• WHAT YOU HAVE TO DO
Could you reproduce the listing below, substituting "button" for each "icon" and leaving everything else unchanged, with the pictures omitted?

• DATA SHOWN
* Start *

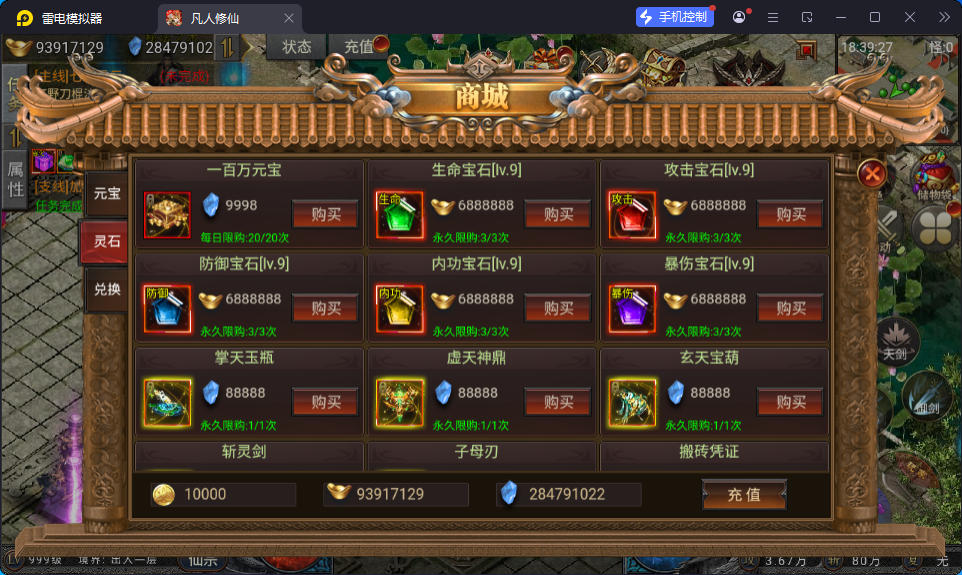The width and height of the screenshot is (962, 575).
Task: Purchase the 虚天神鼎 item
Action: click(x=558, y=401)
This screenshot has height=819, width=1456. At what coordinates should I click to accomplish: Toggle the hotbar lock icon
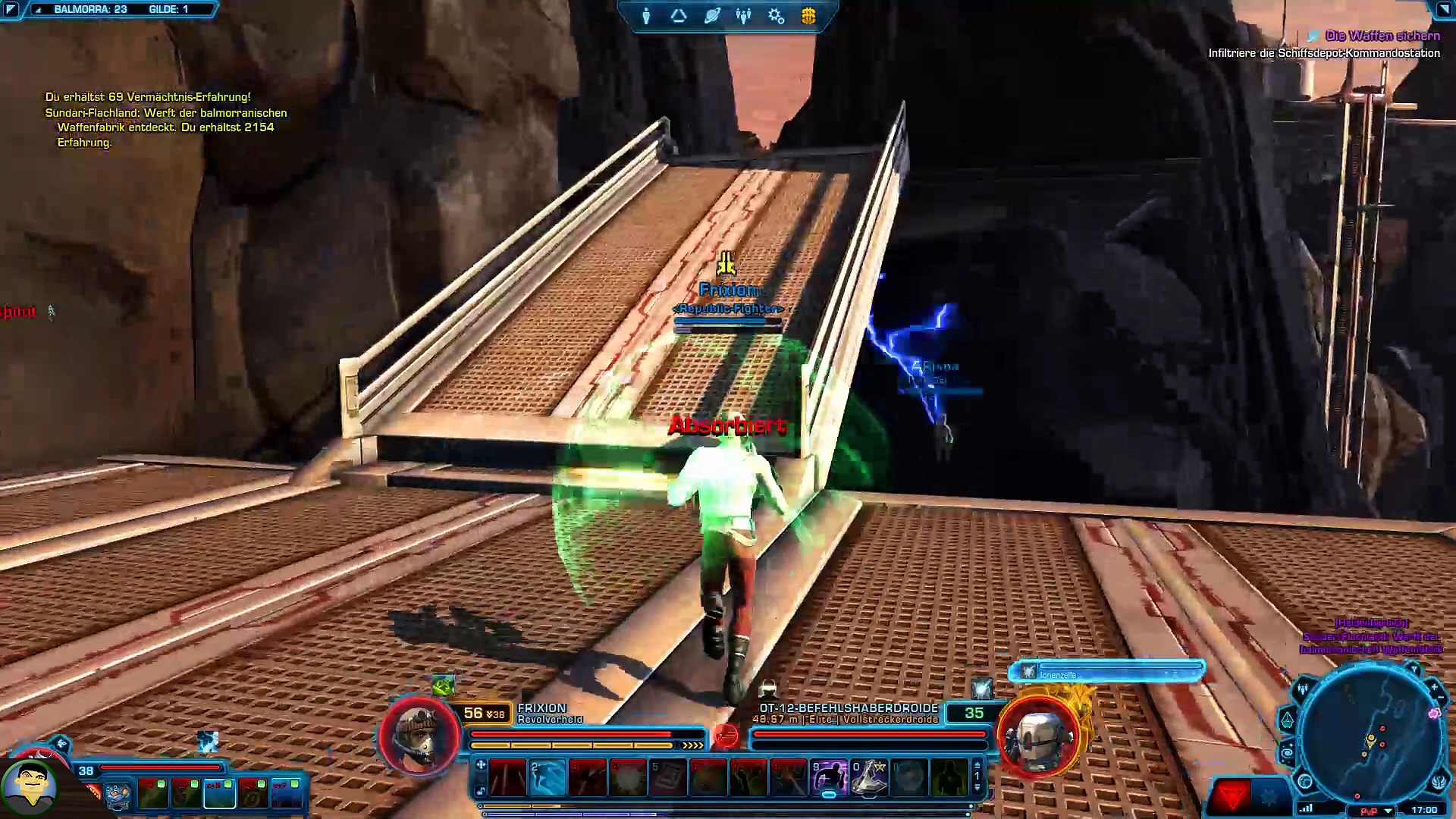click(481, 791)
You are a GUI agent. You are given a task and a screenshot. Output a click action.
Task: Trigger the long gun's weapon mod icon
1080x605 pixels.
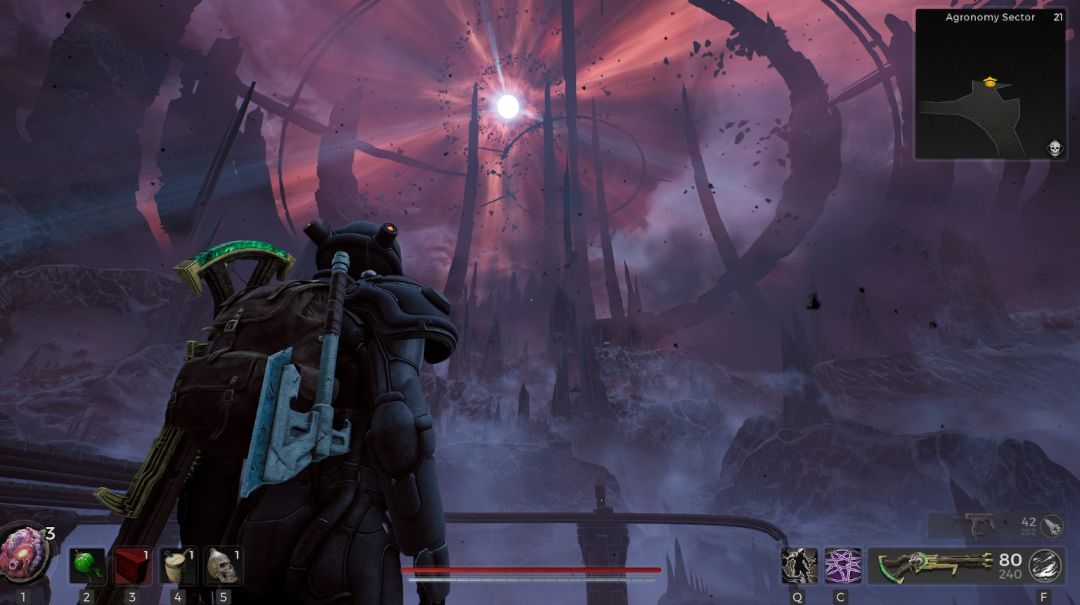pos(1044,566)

* End *

• COMPLETE ANSWER
The width and height of the screenshot is (962, 575).
Task: Purchase the 虚天神鼎 item
Action: click(x=558, y=401)
This screenshot has height=819, width=1456. At what coordinates should I click to accomplish: Toggle the hotbar lock button
click(481, 791)
You are a GUI agent. You are given a task and a screenshot. Output a click action.
Task: Trigger the long gun's weapon mod button
1080x605 pixels.
pos(1044,566)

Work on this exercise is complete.